Mathematically this looks like: 

$$
\begin{align}
y &= f(w_1 x_1 + w_2 x_2 + b) \\  
y &= f\left(\sum_i w_i x_i +b \right)
\end{align}
$$

With vectors this is the dot/inner product of two vectors:

$$
h = \begin{bmatrix}
x_1 \, x_2 \cdots  x_n
\end{bmatrix}
\cdot 
\begin{bmatrix}
           w_1 \\
           w_2 \\
           \vdots \\
           w_n
\end{bmatrix}
$$

# KEY COMMANDS

`torch.sum(features*weights) + bias)`  
`torch.exp(-x)`

## RESHAPING

There are a few options here:   


[`weights.reshape()`](https://pytorch.org/docs/stable/tensors.html#torch.Tensor.reshape)  
[`weights.resize_()`](https://pytorch.org/docs/stable/tensors.html#torch.Tensor.resize_)  
[`weights.view()`](https://pytorch.org/docs/stable/tensors.html#torch.Tensor.view).        **# preferred**

## MATRIX MULTIPLICATION  

`torch.mm()`  **preferred**  
`torch.matmul()`

In [18]:
# First, import PyTorch
import torch

In [19]:
def activation(x):
    """ Sigmoid activation function 
    
        Arguments
        ---------
        x: torch.Tensor
    """
    return 1/(1+torch.exp(-x))

In [20]:
torch.manual_seed(7)                  ### Generate some data
features = torch.randn((1, 5))        # Features are 5 random normal numbers
weights = torch.randn_like(features)  # Trandn_like = copy shape of features
bias = torch.randn((1, 1))            # random normal value 

# WITHOUT MATRIX MULTIPLICATION

### Summing up features, weights and bias into activation function

In [21]:
## Calculate the output of this network using the weights and bias tensors
y1 = activation((features*weights).sum() + bias) # sums up two arrays

### TORCH METHOD

In [22]:
y = activation(torch.sum(features*weights) + bias)

In [23]:
print(y)
print(y1)

tensor([[0.1595]])
tensor([[0.1595]])


# WITH MATRIX MULTIPLICATION

Features usually have many rows:
Weights usually have many columns: 

value : **features([[-0.8948, -0.3556,  1.2324,  0.1382, -1.6822]])**   

&nbsp;  **weights([[-0.8948],  
&nbsp; &nbsp;  &nbsp; &nbsp;  &nbsp; &nbsp; &nbsp; &nbsp;&nbsp; &nbsp;  [-0.3556],  
&nbsp; &nbsp; &nbsp; &nbsp; &nbsp; &nbsp; &nbsp; &nbsp;&nbsp; &nbsp;     [ 1.2324],  
&nbsp; &nbsp; &nbsp; &nbsp; &nbsp; &nbsp; &nbsp; &nbsp;&nbsp; &nbsp;     [ 0.1382],  
&nbsp; &nbsp; &nbsp; &nbsp;  &nbsp; &nbsp; &nbsp; &nbsp;&nbsp; &nbsp;    [-1.6822]])**

In [24]:
#torch.mm(features,weights) # FAILS DUE TO SHAPE m1: [1 x 5], m2: [1 x 5]
weights_tranposed = weights.view(5,1) # Reshape and fix

In [27]:
weights_tranposed.shape

torch.Size([5, 1])

# Apply activation function

In [28]:
y = activation(torch.mm(features, weights_tranposed)+ bias)
print(y)

tensor([[0.1595]])


# FULL TORCH CODE

In [1]:
# First, import PyTorch
import torch
def activation(x):
    """ Sigmoid activation function 
    
        Arguments
        ---------
        x: torch.Tensor
    """
    return 1/(1+torch.exp(-x))

torch.manual_seed(7)                  ### Generate some data
features = torch.randn((1, 5))        # Features are 5 random normal numbers
weights = torch.randn_like(features)  # Trandn_like = copy shape of features
bias = torch.randn((1, 1))            # random normal value 

print('shape of features: ' + str(features.shape))
print('shape of weights: ' + str(weights.shape))

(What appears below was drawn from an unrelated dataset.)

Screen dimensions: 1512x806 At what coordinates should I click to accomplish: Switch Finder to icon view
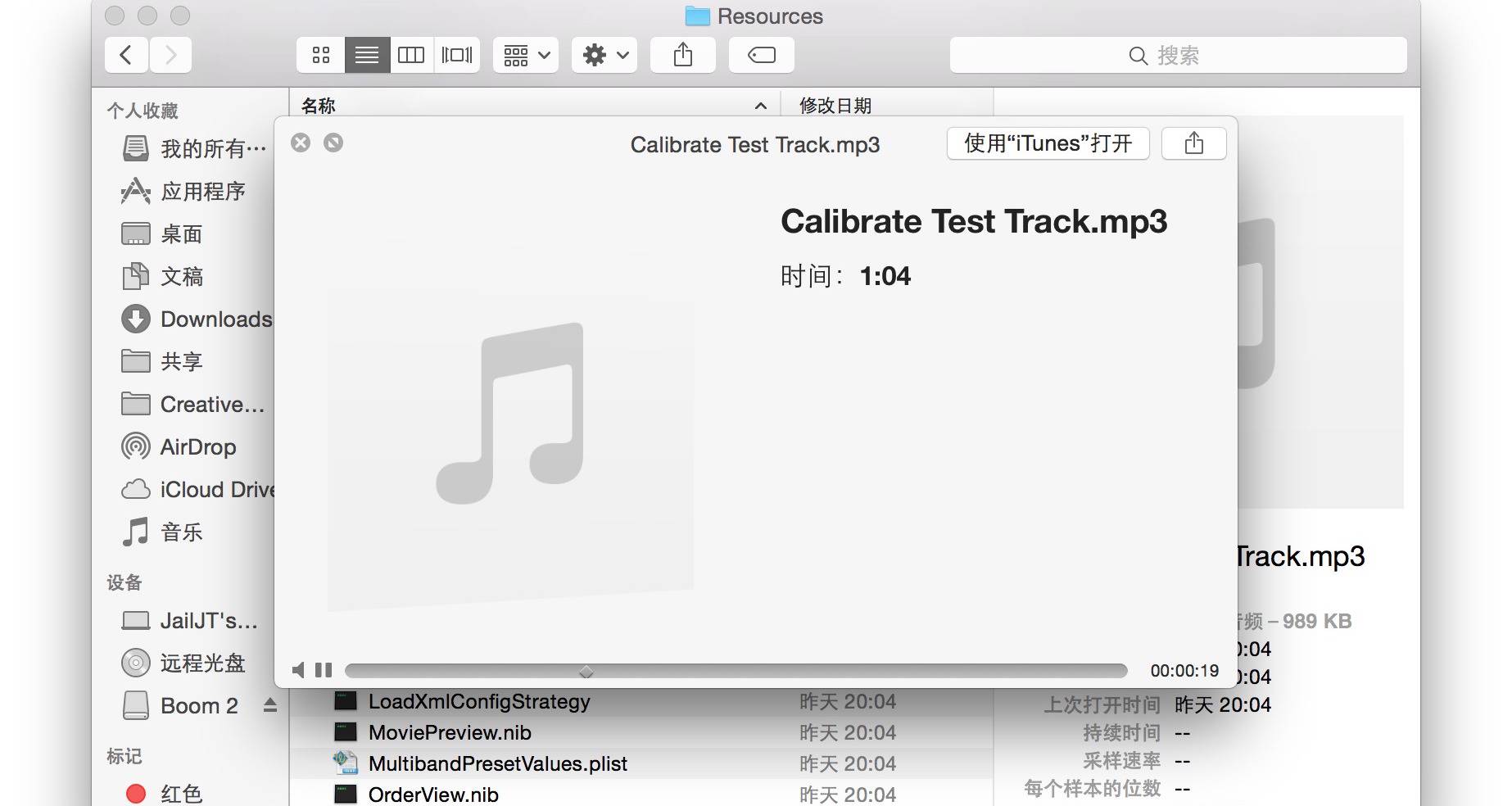[x=321, y=55]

weights_tranposed = weights.view(5,1) # Reshape and fix
print('shape of weights is now: ' + str(weights_tranposed.shape))
y = activation(torch.mm(features, weights_tranposed)+ bias)
print(y)

shape of features: torch.Size([1, 5])
shape of weights: torch.Size([1, 5])
shape of weights is now: torch.Size([5, 1])
tensor([[0.1595]])


# STACKING MORE DIMENSIONS

The above just took the multiplication of weights on inputs as output and applied activation function.
But we can add another set of weights w2 to give a second output, thus having two neurons 

### SINGLE NEURON 

` output = [sum(Inputs * weights) + bias]    ----> activation function`




### ADD MORE NEURONS

What has been done so far whilst awesome, is just one neuron, *tip: no of neurons = no of activations* . To increase learning efficiency, rate and power we want to add more neurons. This means expressing our weights as a matrix, and adding more. So we have something (excluding bias and activation)that looks like: 

` inputs * weights1 = hidden layer `  
` hiddenlayer * weights2 = output` 

The reason we have to express weights as a matrix, is because we have inputs that are **one row** and **three columns**. This means our first weights should be **three rows** and **two columns**. Each column being an output hidden node. Since we now have **2 hidden nodes**, we run the process again with weights that are **two rows** and **one column** the output final node.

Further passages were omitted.